_Supplied material_.
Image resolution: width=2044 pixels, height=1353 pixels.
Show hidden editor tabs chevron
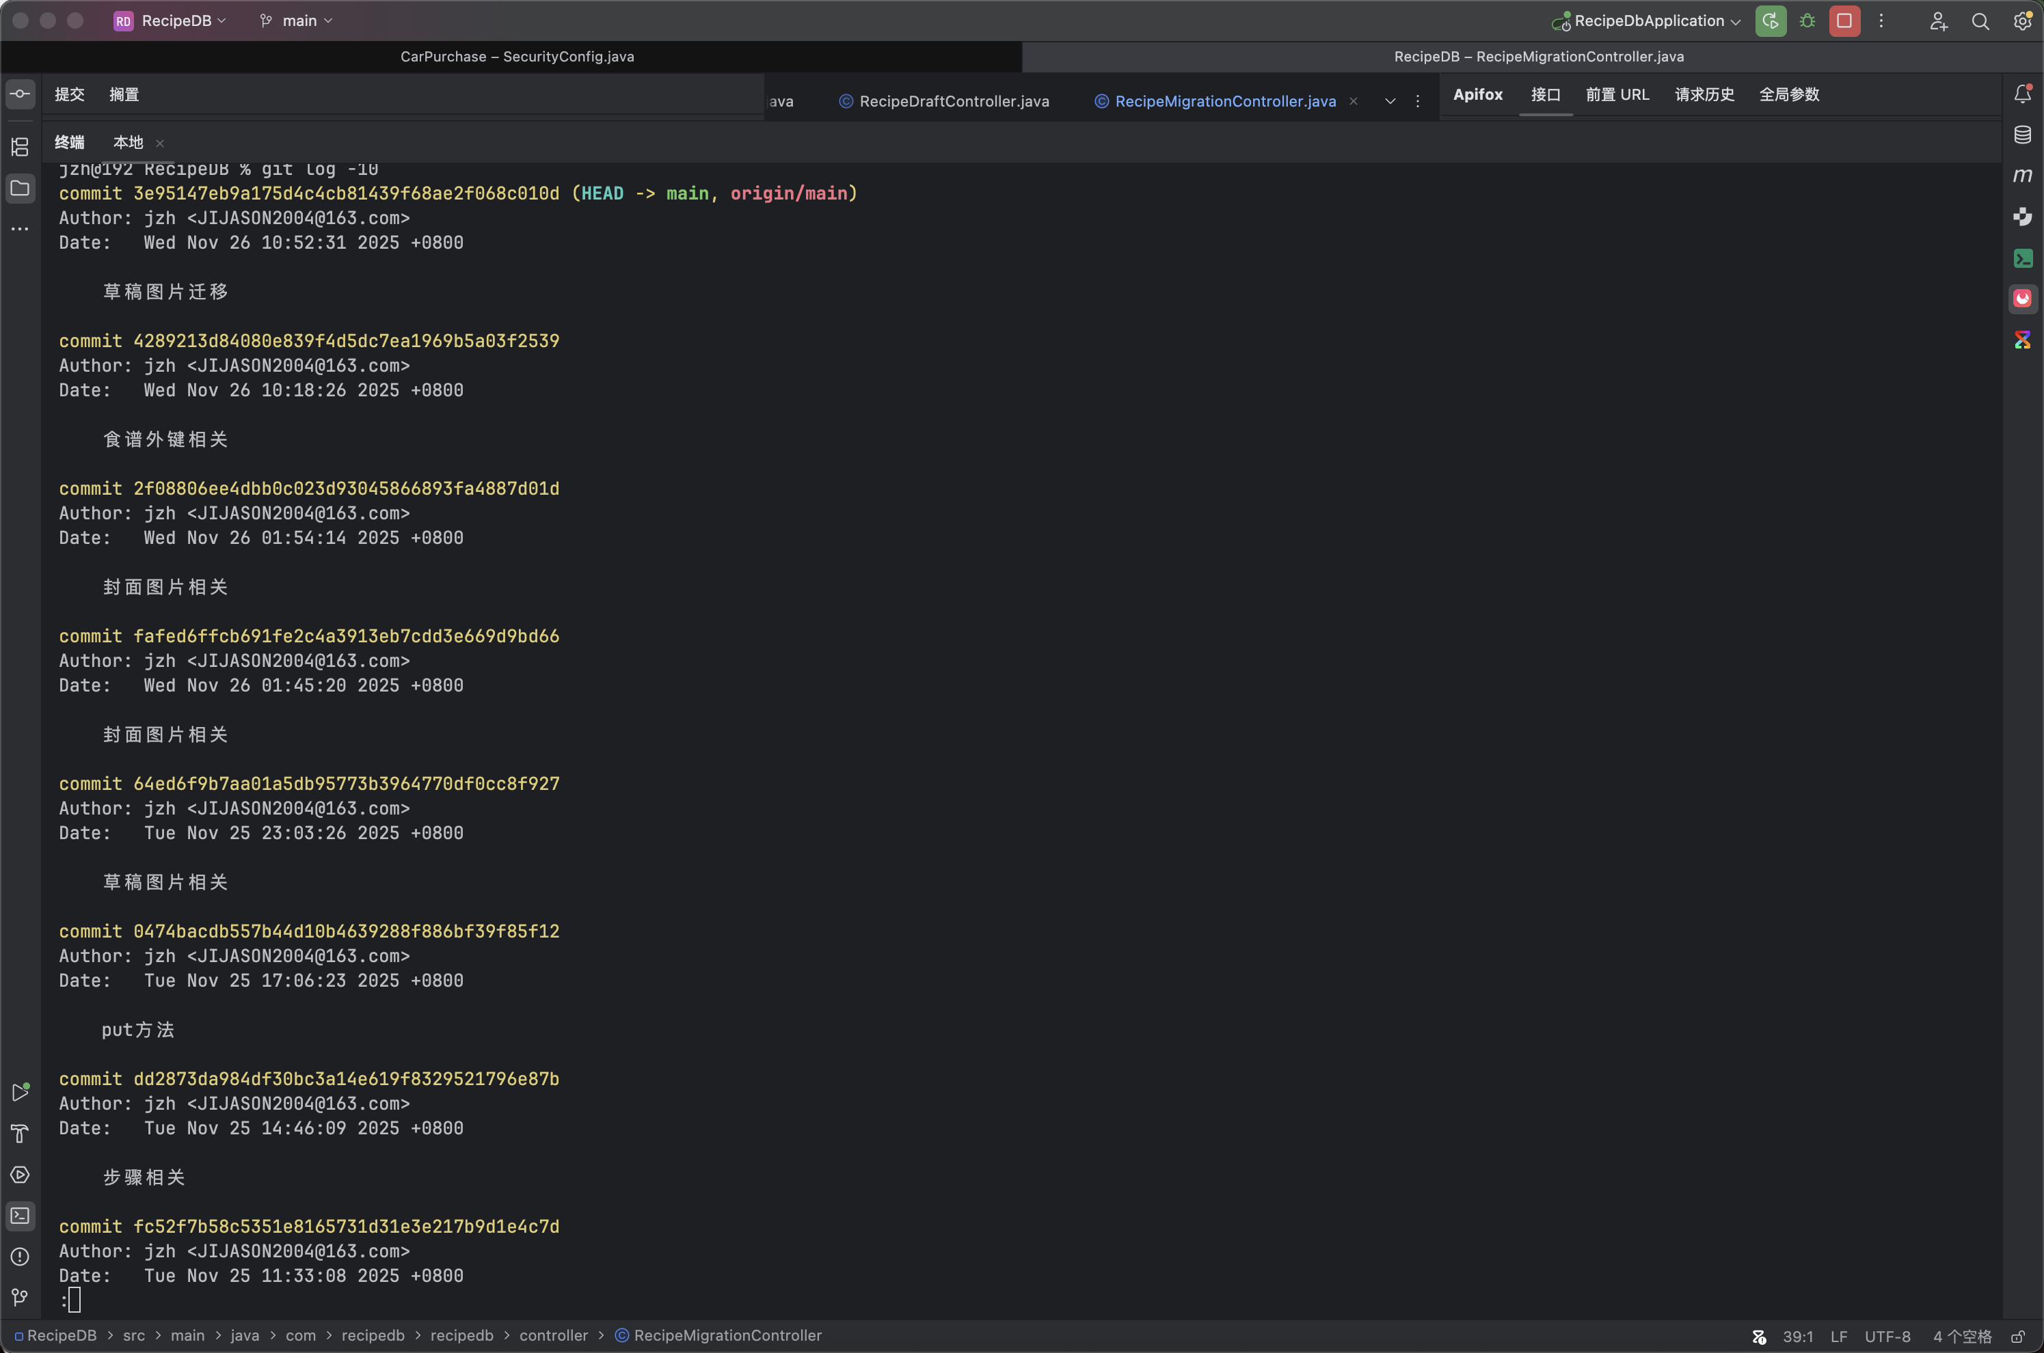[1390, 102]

...

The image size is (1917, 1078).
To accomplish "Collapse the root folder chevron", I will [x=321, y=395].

==

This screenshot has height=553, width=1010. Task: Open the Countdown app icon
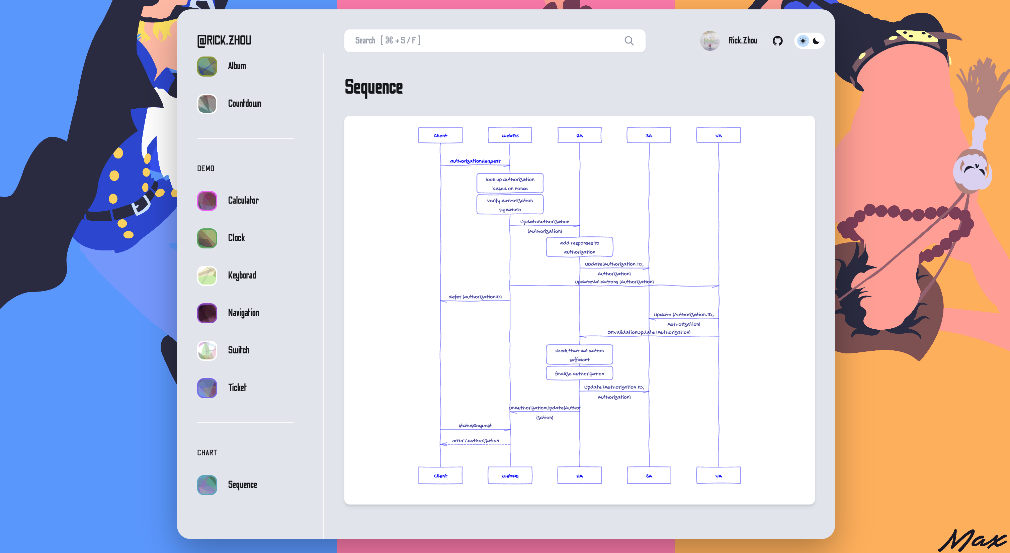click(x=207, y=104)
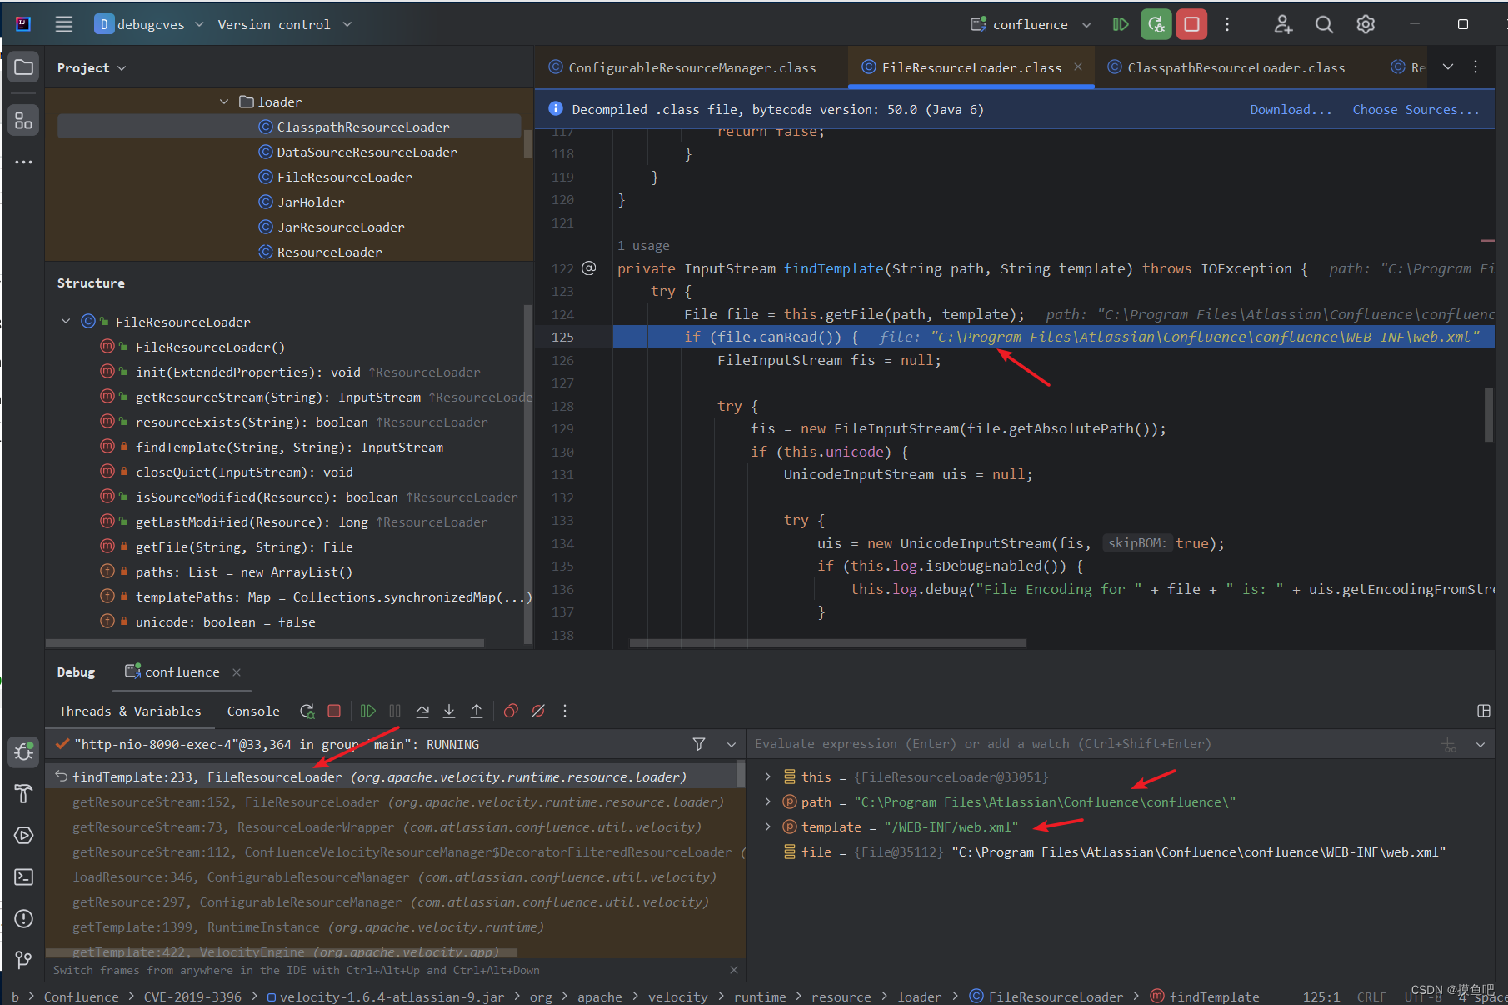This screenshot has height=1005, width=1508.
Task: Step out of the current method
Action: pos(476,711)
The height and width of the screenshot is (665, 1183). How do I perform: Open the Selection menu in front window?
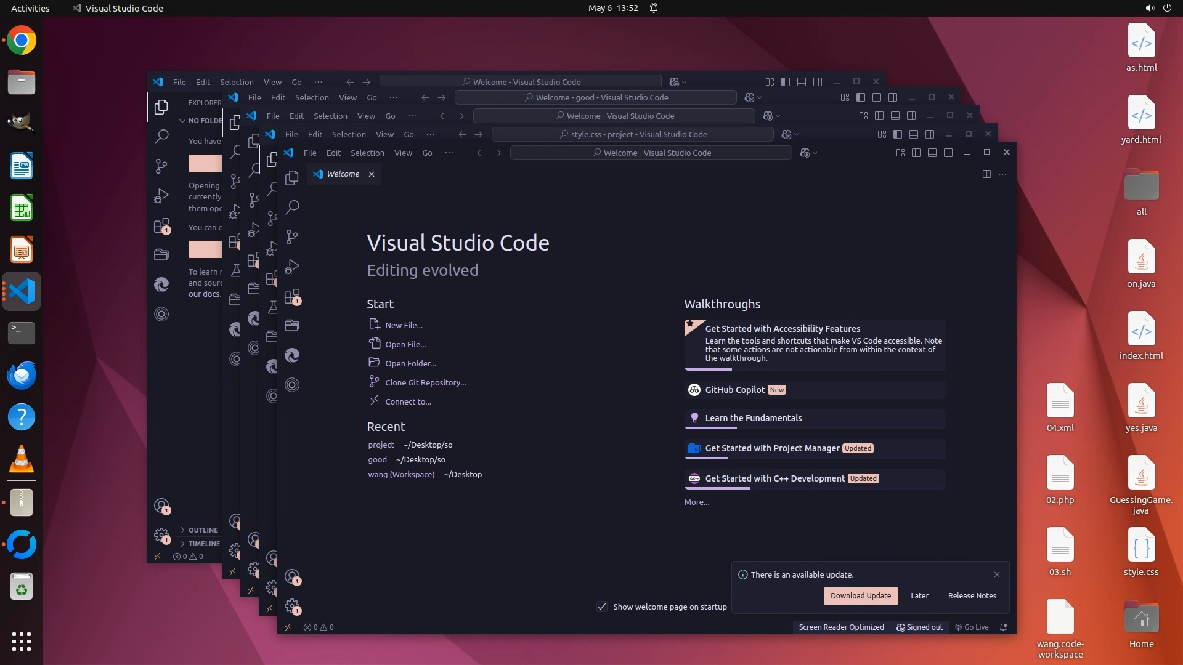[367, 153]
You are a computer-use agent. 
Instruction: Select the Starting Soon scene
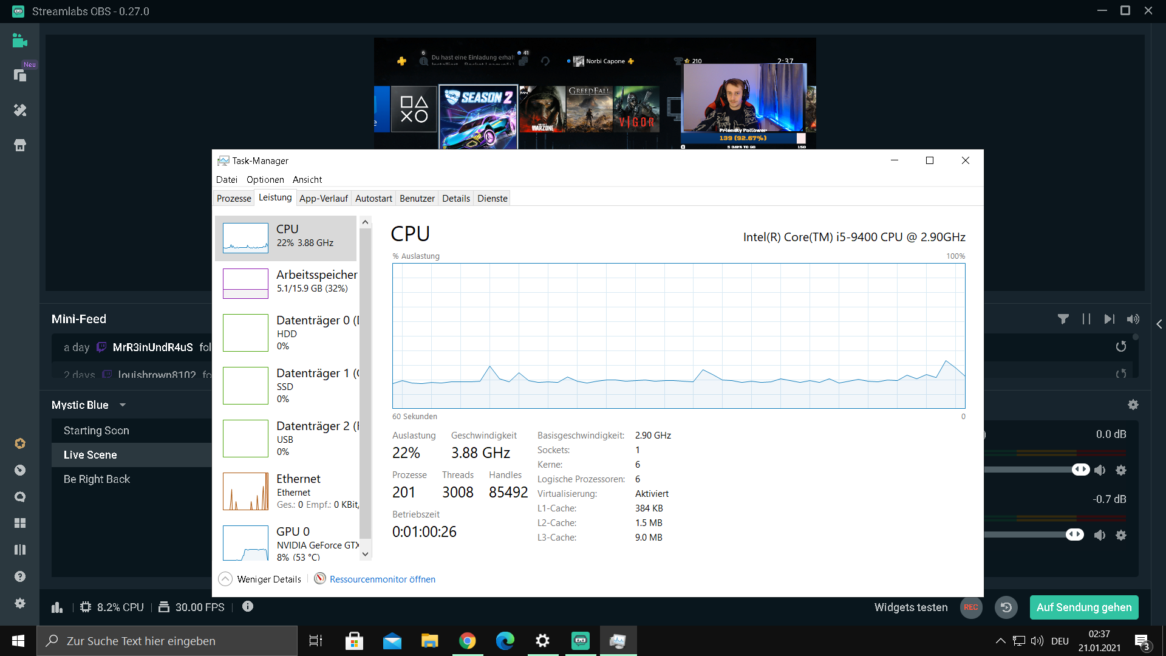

_Try it_. From the data above, return only the lines starting at the line that holds "The height and" and ending at the line that holds "Instruction: Select the Starting Soon scene", word for word and without pictures.

_Task result_.
The height and width of the screenshot is (665, 1183). How do I perform: Open the Selection menu in front window?
[367, 153]
You are a computer-use agent. 
Instruction: Select the Starting Soon scene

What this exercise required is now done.